ESPAÇO ABERTO
PUBLICAÇÃO
quarta-feira, 25 de novembro de 2009
Sueli Galhardi 
Muitas mulheres
não reconhecem a
violência que
estão sofrendo
O dia 25 de novembro foi instituído como uma data para a sociedade lembrar, protestar e se mobilizar pela não violência contra a mulher. A data foi definida em 1981 durante o 1º Encontro Feminista Latino-Americano e do Caribe, realizado em Bogotá, na Colômbia. A escolha desse dia foi para homenagear as irmãs Mirabal (Pátria, Minerva e Maria Teresa) assassinadas pela ditadura de Leônidas Trujillo na República Dominicana.
Em todo o mundo o enfrentamento à violência contra a mulher se constitui em uma preocupação fundamental dos movimentos sociais. Este tipo de violência foi naturalizada no decorrer da história de tal forma que, assim como muitos homens não assumem que estão sendo violentos, muitas mulheres também não reconhecem a violência que estão sofrendo.
O agressor muitas vezes apenas repete padrões de comportamento que presenciou em casa enquanto criança. Essa falta de entendimento gera a ''invisibilidade'' da violência doméstica, passando a ser um problema restrito entre as quatro paredes legitimando o jargão popular ''em briga de marido e mulher não se mete a colher''. Dessa maneira, a situação de violência em que se encontram muitas mulheres acaba se perpetuando na sociedade. Na ponta do iceberg, representada pelos casos de agressão que repercutem na mídia e pelas mulheres que buscam ajuda especializada, estão incontáveis casos de violência diária sofrida pelas mulheres de todas as classes sociais.
Portanto, ao refletirmos sobre o significado deste dia, precisamos nos distanciar dos nossos próprios preconceitos. Afinal, quantos de nós já julgamos, questionamos ou mesmo condenamos mulheres que sofrem violência e perpetuam seu ciclo de opressão, sem percebermos o lugar de pertencimento dessas mulheres, suas condições sociais, econômicas, religiosas e culturais para romperem esta barreira.
É preciso considerar que as desigualdades entre homens e mulheres, foram estruturadas e consolidadas por uma construção milenar. Durante séculos, as mulheres foram educadas para submeterem-se aos homens, delimitando o poder entre os sexos. Mesmo quando a norma legal é de igualdade, na vida cotidiana encontramos a desigualdade e a iniquidade em relação ao poder e às oportunidades entre homens e mulheres.
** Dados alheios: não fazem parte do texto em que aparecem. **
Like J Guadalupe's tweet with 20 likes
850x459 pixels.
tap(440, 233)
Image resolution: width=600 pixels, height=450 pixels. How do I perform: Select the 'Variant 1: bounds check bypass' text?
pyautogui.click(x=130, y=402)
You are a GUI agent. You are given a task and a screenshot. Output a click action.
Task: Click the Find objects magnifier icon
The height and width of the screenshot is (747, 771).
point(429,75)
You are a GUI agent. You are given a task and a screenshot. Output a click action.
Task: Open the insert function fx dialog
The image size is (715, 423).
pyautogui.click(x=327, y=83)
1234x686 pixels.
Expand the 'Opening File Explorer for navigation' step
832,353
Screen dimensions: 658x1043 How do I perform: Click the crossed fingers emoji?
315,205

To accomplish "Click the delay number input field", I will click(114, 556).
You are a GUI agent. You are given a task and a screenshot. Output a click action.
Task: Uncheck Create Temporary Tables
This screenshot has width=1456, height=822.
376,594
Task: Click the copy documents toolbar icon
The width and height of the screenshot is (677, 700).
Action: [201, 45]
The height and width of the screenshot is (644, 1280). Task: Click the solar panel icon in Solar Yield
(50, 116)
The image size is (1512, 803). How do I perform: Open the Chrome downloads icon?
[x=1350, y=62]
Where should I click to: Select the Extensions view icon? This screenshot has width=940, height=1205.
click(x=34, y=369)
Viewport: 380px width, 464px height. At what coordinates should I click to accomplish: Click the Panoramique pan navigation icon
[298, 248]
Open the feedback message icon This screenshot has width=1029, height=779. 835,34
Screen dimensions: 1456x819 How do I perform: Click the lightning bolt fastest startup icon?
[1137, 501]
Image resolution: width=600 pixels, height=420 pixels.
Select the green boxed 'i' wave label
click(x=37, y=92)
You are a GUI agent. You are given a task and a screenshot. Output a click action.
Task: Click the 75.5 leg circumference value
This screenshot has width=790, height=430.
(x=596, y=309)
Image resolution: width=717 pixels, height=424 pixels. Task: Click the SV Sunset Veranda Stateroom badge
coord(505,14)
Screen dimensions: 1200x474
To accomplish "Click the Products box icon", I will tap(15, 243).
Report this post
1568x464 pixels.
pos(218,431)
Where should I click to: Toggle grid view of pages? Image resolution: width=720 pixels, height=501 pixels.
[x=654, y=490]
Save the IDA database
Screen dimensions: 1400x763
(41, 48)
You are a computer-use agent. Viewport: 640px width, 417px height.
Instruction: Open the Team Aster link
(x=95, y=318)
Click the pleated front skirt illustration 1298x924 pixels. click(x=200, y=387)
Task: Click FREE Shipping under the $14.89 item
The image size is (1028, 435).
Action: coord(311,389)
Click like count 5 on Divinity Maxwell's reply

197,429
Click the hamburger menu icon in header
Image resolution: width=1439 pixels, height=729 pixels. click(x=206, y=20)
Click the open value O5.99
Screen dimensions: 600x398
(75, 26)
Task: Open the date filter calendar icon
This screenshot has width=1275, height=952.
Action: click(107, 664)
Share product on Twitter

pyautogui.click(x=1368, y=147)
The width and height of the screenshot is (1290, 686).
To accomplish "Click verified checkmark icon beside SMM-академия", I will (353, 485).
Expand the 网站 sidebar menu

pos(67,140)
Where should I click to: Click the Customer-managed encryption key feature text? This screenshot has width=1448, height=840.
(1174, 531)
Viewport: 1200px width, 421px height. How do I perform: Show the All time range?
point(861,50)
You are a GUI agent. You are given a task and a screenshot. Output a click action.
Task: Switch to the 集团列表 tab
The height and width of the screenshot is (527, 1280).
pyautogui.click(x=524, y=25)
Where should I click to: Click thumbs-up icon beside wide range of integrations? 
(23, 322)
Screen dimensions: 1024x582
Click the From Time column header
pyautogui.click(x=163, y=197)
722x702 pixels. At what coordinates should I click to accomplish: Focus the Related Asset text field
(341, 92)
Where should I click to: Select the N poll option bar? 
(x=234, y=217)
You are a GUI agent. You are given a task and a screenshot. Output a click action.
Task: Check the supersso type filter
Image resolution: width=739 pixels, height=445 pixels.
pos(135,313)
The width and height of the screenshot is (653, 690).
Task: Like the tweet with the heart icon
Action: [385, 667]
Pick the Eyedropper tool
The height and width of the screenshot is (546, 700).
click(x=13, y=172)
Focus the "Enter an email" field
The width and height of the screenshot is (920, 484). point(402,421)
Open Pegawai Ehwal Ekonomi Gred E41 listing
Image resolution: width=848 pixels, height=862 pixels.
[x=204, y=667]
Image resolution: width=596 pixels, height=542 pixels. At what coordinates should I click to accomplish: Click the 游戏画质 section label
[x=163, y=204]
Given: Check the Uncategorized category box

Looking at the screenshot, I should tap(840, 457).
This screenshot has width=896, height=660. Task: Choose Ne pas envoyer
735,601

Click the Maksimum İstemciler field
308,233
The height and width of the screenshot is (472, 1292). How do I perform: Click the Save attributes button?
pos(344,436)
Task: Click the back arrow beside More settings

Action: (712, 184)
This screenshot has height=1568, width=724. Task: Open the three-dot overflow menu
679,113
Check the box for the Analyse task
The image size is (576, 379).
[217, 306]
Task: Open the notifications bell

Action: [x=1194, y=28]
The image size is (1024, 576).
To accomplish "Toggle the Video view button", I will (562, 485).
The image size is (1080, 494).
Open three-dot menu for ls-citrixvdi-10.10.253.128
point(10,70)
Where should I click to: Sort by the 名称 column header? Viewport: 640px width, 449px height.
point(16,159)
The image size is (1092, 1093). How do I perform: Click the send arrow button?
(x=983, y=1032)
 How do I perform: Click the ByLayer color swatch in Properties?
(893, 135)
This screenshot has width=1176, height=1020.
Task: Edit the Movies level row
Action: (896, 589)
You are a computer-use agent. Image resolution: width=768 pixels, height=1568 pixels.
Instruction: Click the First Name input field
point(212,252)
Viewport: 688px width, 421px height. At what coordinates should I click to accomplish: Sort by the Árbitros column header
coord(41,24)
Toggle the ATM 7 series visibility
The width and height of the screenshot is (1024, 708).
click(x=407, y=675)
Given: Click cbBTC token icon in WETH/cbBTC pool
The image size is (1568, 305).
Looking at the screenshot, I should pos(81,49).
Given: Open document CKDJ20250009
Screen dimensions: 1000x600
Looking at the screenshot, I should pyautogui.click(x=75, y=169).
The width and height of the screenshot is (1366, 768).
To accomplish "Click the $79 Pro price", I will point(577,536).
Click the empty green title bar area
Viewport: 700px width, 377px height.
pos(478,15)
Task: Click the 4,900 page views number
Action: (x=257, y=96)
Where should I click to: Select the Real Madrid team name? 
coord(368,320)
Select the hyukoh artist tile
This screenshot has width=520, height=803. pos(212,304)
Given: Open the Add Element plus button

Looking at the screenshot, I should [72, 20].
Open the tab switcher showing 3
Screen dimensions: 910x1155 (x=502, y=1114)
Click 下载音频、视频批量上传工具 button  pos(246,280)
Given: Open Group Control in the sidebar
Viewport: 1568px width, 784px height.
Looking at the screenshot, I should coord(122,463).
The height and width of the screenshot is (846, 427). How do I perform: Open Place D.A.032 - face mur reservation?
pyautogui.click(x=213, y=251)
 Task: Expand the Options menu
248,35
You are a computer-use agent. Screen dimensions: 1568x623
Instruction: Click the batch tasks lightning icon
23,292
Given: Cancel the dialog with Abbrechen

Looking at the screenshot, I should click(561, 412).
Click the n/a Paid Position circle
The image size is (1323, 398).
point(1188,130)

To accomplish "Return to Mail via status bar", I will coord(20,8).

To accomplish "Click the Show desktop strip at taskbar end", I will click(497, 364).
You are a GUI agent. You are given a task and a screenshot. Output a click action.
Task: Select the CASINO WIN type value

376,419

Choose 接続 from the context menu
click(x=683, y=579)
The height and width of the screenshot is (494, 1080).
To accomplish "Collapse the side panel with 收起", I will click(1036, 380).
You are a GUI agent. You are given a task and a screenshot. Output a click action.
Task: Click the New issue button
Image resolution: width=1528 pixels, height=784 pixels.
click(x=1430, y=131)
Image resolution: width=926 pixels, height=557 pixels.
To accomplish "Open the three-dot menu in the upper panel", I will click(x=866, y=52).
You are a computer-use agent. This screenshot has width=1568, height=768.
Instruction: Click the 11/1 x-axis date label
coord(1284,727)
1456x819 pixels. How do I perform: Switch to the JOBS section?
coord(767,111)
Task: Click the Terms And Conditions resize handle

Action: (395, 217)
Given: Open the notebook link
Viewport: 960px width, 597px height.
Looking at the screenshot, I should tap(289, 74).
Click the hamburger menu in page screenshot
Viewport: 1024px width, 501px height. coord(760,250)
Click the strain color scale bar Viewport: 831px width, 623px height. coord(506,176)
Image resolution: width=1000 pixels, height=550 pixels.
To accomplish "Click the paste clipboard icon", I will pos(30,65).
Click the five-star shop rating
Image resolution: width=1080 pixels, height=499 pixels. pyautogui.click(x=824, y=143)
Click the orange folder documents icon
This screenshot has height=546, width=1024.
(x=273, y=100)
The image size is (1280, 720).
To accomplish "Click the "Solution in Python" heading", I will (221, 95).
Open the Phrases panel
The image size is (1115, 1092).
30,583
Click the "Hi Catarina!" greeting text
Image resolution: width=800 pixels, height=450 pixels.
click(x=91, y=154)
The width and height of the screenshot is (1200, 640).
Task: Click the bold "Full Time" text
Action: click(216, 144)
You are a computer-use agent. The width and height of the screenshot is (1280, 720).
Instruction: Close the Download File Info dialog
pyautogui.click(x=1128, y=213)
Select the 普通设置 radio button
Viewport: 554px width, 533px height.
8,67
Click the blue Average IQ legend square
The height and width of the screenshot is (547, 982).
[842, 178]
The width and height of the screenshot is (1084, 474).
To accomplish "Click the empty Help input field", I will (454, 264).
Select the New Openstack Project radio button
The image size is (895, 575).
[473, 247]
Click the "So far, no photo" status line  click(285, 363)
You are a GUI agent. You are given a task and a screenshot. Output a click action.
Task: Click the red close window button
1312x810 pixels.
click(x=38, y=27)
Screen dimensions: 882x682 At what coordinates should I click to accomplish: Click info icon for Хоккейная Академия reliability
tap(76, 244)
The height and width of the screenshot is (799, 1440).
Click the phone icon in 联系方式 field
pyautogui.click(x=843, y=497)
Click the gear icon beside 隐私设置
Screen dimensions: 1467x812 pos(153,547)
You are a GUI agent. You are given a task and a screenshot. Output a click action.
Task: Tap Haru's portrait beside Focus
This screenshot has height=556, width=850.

A atuação do movimento feminista teve o mérito de ''politizar o privado'', inserindo no debate público temas até então considerados de âmbito doméstico e, portanto, de menor importância social e política. No Brasil, graças à reação e à mobilização do movimento de mulheres, há aproximadamente três décadas a violência contra a mulher entrou para o debate público como questão a ser tratada por meio de políticas específicas de prevenção e combate, requerendo mobilização efetiva de setores públicos e da sociedade civil.
A criação de delegacias especializadas, casas abrigos, centros especializados de atendimento à mulher, conselhos de direitos, coordenadorias e secretarias municipais da Mulher são exemplos concretos do resultado da luta das mulheres por autonomia, respeito, valorização e igualdade de direitos. A existência desses serviços, da Lei Maria da Penha, bem como de todo aporte jurídico voltados à proteção das vítimas, são indubitavelmente conquistas importantes que devem ser garantidas a todo custo. No entanto, a efetiva luta em prol das mulheres deve resgatar a radicalidade feminista ampliando nossa percepção e nossa ação sobre as diversas formas de violação às quais, historicamente, as mulheres vêm sendo submetidas.
Neste dia especial em que a sociedade é conclamada a dizer não à violência contra a mulher, queremos homenagear as inúmeras mulheres que dedicaram sua vida à luta por justiça e igualdade. Resgatemos o sentido dessa luta que passa pela transformação das relações desiguais de gênero como caminho para garantir de fato os direitos das mulheres.